Pierre Mallevays, a former LVMH executive and now managing partner of Savigny Partners LLP, a corporate finance and M&A boutique specializing in luxury goods, said British luxury’s renaissance may have come just in time.

"British brands simply cannot emulate the French and Italians -- they need to reach back and find their history, but in many cases that history in no longer there," he said in an interview.

"Where the British were very good traditionally was in their own production and their own manufacturing.

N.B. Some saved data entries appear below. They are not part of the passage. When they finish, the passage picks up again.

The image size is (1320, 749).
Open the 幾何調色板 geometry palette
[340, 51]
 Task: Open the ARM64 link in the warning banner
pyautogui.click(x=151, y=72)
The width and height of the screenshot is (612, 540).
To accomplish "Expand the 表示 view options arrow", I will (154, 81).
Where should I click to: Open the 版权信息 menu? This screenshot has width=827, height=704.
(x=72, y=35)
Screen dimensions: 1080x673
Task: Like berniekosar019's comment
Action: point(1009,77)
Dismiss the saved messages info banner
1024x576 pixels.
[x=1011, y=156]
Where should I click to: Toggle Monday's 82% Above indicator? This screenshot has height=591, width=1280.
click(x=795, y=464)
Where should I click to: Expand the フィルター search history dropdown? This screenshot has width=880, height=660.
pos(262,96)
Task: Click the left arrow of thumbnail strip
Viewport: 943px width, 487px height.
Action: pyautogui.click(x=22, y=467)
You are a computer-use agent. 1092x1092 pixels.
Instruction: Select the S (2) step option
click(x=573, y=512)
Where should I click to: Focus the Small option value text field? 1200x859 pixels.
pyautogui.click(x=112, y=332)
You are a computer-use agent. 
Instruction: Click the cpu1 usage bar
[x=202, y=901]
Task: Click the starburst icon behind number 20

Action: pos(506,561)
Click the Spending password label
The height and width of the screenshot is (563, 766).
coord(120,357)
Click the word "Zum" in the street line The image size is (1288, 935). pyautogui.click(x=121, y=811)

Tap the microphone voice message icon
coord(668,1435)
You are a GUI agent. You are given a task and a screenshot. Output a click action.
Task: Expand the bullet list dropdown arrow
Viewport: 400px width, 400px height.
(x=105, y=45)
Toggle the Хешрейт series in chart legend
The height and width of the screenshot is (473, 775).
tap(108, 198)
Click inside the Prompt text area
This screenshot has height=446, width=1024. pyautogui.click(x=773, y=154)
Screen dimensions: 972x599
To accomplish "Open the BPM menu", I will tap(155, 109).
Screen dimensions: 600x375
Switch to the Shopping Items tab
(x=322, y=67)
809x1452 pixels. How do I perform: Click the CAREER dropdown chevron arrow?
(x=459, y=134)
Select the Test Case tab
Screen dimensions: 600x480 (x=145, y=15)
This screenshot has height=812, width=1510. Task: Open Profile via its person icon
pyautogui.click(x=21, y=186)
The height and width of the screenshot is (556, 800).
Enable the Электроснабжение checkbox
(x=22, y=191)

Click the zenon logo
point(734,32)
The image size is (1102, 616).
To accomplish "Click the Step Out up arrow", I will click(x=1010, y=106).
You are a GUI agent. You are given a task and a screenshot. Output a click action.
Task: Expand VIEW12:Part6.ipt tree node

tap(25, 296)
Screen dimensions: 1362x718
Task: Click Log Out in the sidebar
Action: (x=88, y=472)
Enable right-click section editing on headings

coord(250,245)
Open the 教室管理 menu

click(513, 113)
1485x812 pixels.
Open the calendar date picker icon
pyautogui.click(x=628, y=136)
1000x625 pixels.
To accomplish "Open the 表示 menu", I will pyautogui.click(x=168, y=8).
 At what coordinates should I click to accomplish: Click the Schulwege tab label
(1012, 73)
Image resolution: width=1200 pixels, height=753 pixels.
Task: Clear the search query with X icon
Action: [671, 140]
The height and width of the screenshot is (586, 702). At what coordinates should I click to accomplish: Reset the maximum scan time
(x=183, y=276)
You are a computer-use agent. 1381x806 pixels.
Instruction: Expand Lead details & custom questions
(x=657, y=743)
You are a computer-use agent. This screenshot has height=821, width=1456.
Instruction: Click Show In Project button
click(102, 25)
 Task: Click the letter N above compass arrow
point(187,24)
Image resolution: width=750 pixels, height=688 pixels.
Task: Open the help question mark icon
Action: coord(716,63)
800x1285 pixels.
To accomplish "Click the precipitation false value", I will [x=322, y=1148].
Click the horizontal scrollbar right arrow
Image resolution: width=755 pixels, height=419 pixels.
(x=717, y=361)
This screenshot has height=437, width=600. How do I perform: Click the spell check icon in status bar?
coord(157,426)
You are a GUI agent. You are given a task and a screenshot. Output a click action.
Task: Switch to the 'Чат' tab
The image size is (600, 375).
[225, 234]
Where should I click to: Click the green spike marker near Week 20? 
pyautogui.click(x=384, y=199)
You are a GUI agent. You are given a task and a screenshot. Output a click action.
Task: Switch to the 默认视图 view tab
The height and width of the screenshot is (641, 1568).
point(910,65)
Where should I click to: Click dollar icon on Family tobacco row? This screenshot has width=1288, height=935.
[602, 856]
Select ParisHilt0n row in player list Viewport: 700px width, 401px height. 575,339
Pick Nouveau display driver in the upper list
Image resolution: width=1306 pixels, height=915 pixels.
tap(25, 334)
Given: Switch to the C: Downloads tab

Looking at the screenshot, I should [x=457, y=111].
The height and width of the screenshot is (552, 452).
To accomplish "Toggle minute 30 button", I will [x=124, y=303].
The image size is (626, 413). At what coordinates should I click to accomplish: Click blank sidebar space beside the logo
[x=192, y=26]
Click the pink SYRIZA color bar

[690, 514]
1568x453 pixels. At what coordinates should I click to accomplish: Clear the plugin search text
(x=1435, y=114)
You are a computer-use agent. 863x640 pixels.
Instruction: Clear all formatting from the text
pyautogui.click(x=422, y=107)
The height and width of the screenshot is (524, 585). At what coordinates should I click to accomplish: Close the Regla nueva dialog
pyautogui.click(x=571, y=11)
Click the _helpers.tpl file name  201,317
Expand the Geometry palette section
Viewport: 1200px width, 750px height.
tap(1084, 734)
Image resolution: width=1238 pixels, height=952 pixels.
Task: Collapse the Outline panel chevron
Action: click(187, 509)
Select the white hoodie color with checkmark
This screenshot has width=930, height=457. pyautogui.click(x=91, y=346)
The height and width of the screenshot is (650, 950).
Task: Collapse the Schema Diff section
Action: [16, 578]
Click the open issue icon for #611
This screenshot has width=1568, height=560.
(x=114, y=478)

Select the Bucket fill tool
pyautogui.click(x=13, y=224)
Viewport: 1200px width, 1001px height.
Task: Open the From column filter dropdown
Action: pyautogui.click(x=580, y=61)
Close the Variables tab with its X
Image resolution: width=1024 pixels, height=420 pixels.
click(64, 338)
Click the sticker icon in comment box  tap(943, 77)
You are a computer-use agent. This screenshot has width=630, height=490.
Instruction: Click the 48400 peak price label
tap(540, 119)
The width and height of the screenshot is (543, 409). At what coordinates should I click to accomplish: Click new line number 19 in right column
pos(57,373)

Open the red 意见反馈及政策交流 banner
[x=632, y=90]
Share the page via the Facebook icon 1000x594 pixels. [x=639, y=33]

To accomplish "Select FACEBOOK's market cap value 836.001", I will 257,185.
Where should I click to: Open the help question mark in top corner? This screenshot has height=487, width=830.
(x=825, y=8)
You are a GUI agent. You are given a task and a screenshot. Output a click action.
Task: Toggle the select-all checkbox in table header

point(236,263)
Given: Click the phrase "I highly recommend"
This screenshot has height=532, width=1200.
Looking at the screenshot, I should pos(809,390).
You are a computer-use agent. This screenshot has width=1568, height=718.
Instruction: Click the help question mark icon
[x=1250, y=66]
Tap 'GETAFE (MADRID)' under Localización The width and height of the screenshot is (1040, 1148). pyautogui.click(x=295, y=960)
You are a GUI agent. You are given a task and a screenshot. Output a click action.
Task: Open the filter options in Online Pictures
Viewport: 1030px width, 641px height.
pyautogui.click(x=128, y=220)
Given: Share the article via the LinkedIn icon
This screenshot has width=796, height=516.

Once you start dismantling that by selling factories you sell your soul."

Of course, Britain is not alone in shifting manufacturing offshore.

The best-known French and Italian brands can start making a handbag or shoe in China or Turkey and bring it back home to be finished and gain the "Made in France" or "Made in Italy" tag.

Nonetheless, designers and luxury industry executives say Britain is jeopardizing the growth of its talent by taking this too far.

Among Britain’s most acclaimed young designers, Christopher Kane is one who is suffering from the lack of nearby manufacturing capacity.

Even with his credentials -- he was partially sponsored by Donatella Versace through his master’s degree -- Kane said he has difficulty finding anyone willing to make his clothes.

"Especially being a young designer, it’s actually quite hard to source outside Britain because people really don’t want to touch you, you don’t have a brand as such, like Gucci, or huge amount of money behind you," he told Reuters.

At home, the few factories left find it inefficient to turn out the small runs Kane requires, or they do not have the skill.

NOT JUST NEWCOMERS

Complaints about lack of skill, in a country where a century ago artisans were rated more highly than those in Italy, are not just restricted to fashion’s newcomers.

Geoffroy de La Bourdonnaye, the new French chief executive of luxury store Liberty founded in 1875, told a recent industry meeting how difficult it is to find someone in Britain who can still operate the traditional block printers used for its signature fabrics.

Cooper & Stollbrand owner Michael Stoll said the British had been too short-sighted: "In Britain, loyalty has been to short- term profit, rather than long-term gain," he told Reuters.

At the Centre for Fashion Enterprise Malem, working jointly with British-government sponsored endowment Nestor, plans interviews with 30 designers to provide a snapshot of the 800 million pound UK design industry.

Her aim is to lobby the European Union for assistance in providing British designers with equal access to manufacturers as that available to their Italian and French rivals.

But not all Britain’s upcoming luxury designers believe a lack of factories should curb their international ambitions.

Anya Hindmarch, creator of the "I’m Not a Plastic Bag" tote whose high-end handbags have been photographed in the clutches of Hollywood star Reese Witherspoon, will have 55 shops by May after openings in Las Vegas, Moscow, Beijing and Japan.

Having started her business aged 19 after selling bags in Britain that she spotted in Italy, Hindmarch says being British is in her products’ "DNA" but she will manufacture "all over, wherever we think it is the right thing for that particular bag".

"It is about being tenacious and getting on with these problems," she told Reuters in an interview. "You have to wake up and smell the coffee and get through the tough times."